= Activity =
Starting with the line that contains "Click the Pogon Szczecin club crest", return every line through the end of the listing below exactly as written. Omit the pictures.
┌──
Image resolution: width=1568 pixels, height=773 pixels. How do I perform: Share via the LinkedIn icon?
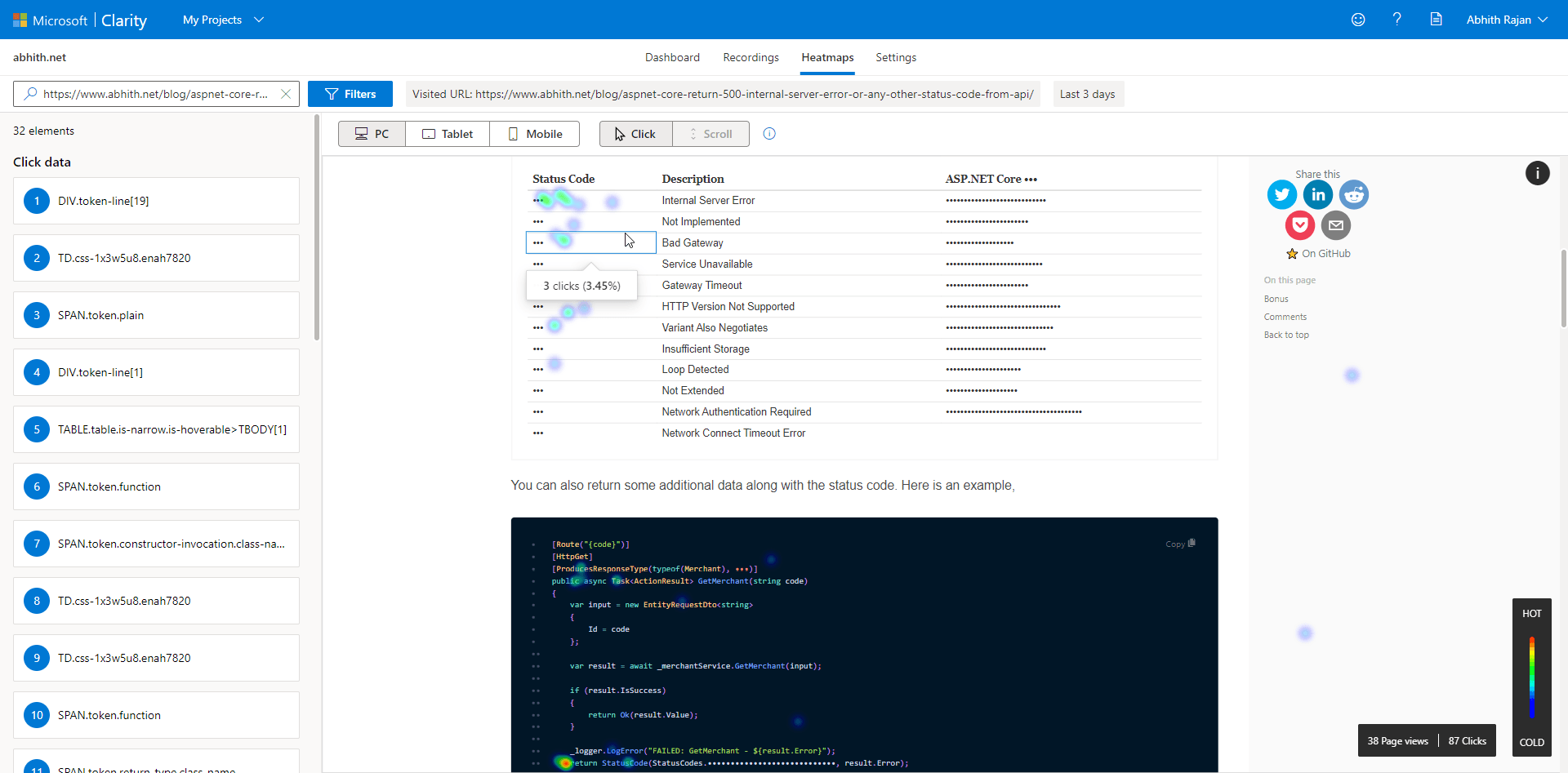click(x=1317, y=195)

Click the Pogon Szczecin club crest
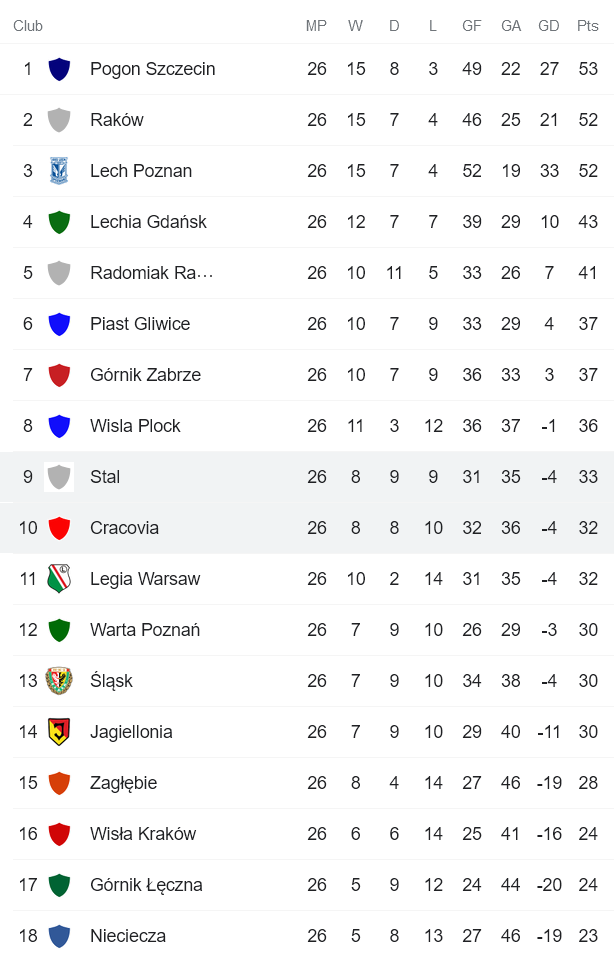[x=59, y=69]
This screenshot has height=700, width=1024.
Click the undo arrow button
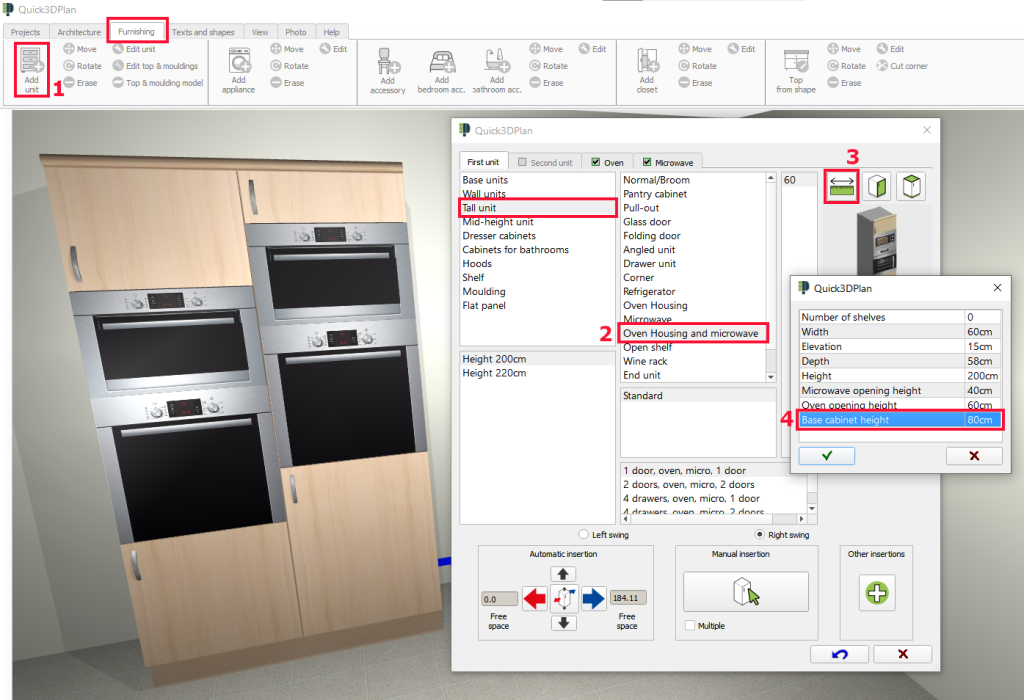coord(839,653)
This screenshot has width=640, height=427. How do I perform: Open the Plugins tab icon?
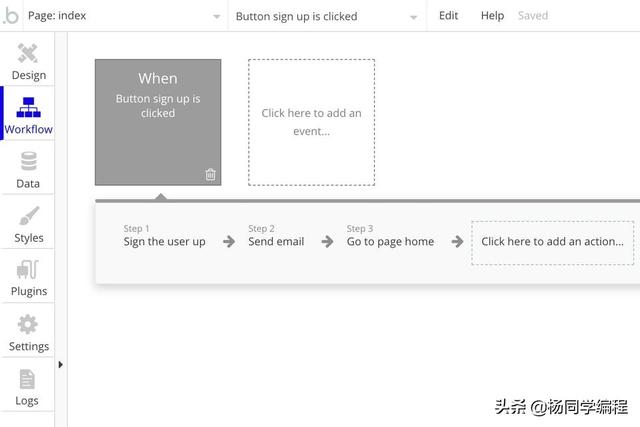tap(28, 270)
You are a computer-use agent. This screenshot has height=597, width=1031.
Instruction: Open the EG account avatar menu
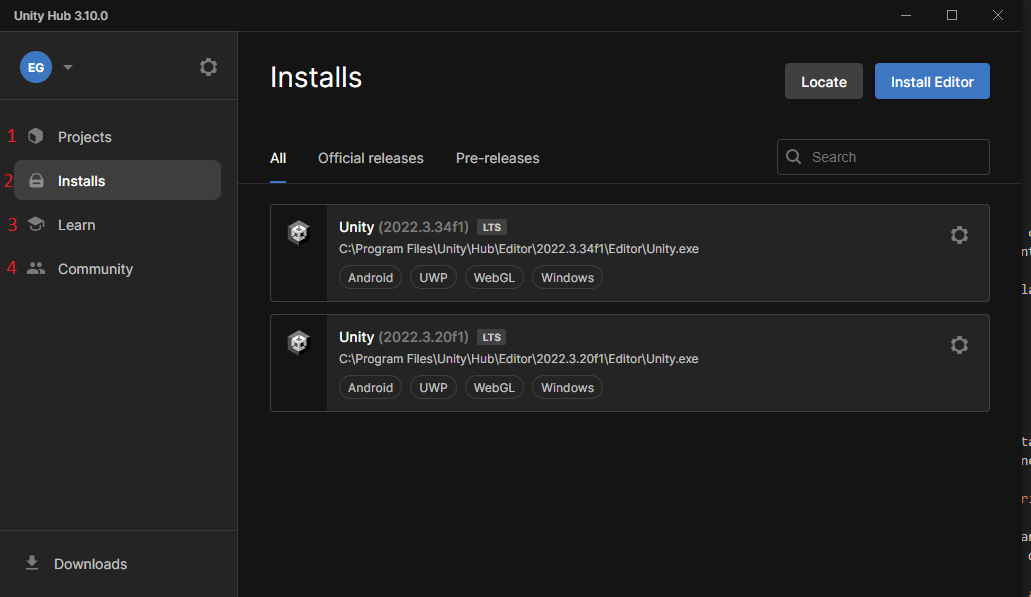pyautogui.click(x=35, y=66)
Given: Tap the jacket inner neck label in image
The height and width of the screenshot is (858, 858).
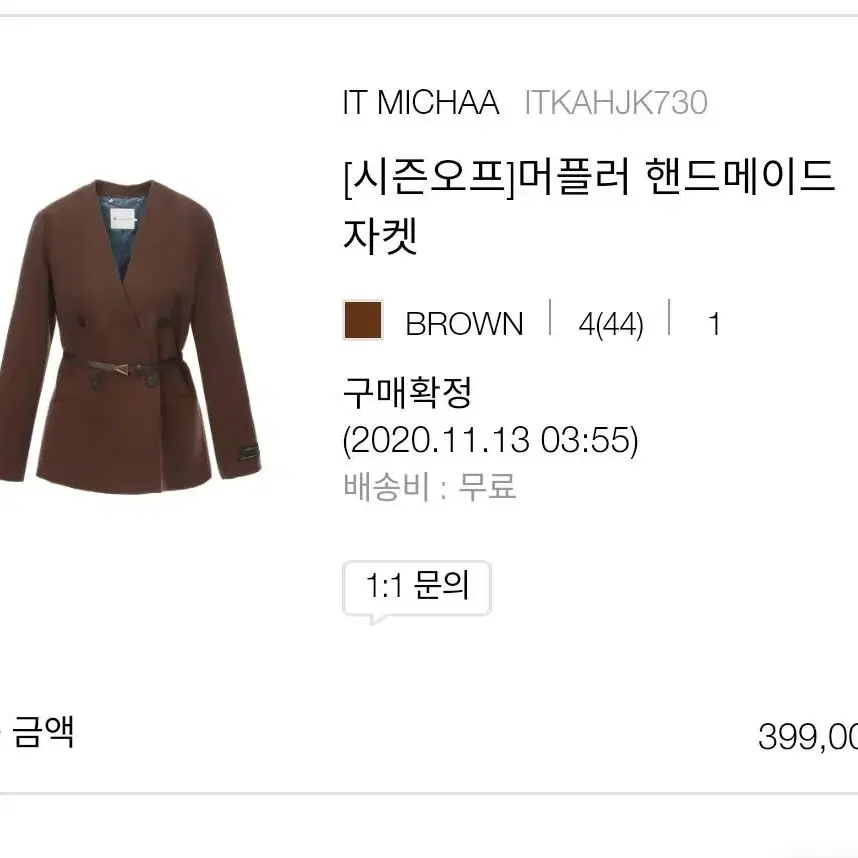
└──
= Solution to this task =
Click the Pogon Szczecin club crest
[x=59, y=69]
This screenshot has height=700, width=1024.
Click the undo arrow button
coord(839,653)
This screenshot has width=640, height=427. How do I perform: Open the Plugins tab icon?
tap(28, 270)
You are a computer-use agent. This screenshot has height=597, width=1031.
Instruction: Open the EG account avatar menu
pyautogui.click(x=35, y=66)
Given: Tap the jacket inner neck label in image
The height and width of the screenshot is (858, 858).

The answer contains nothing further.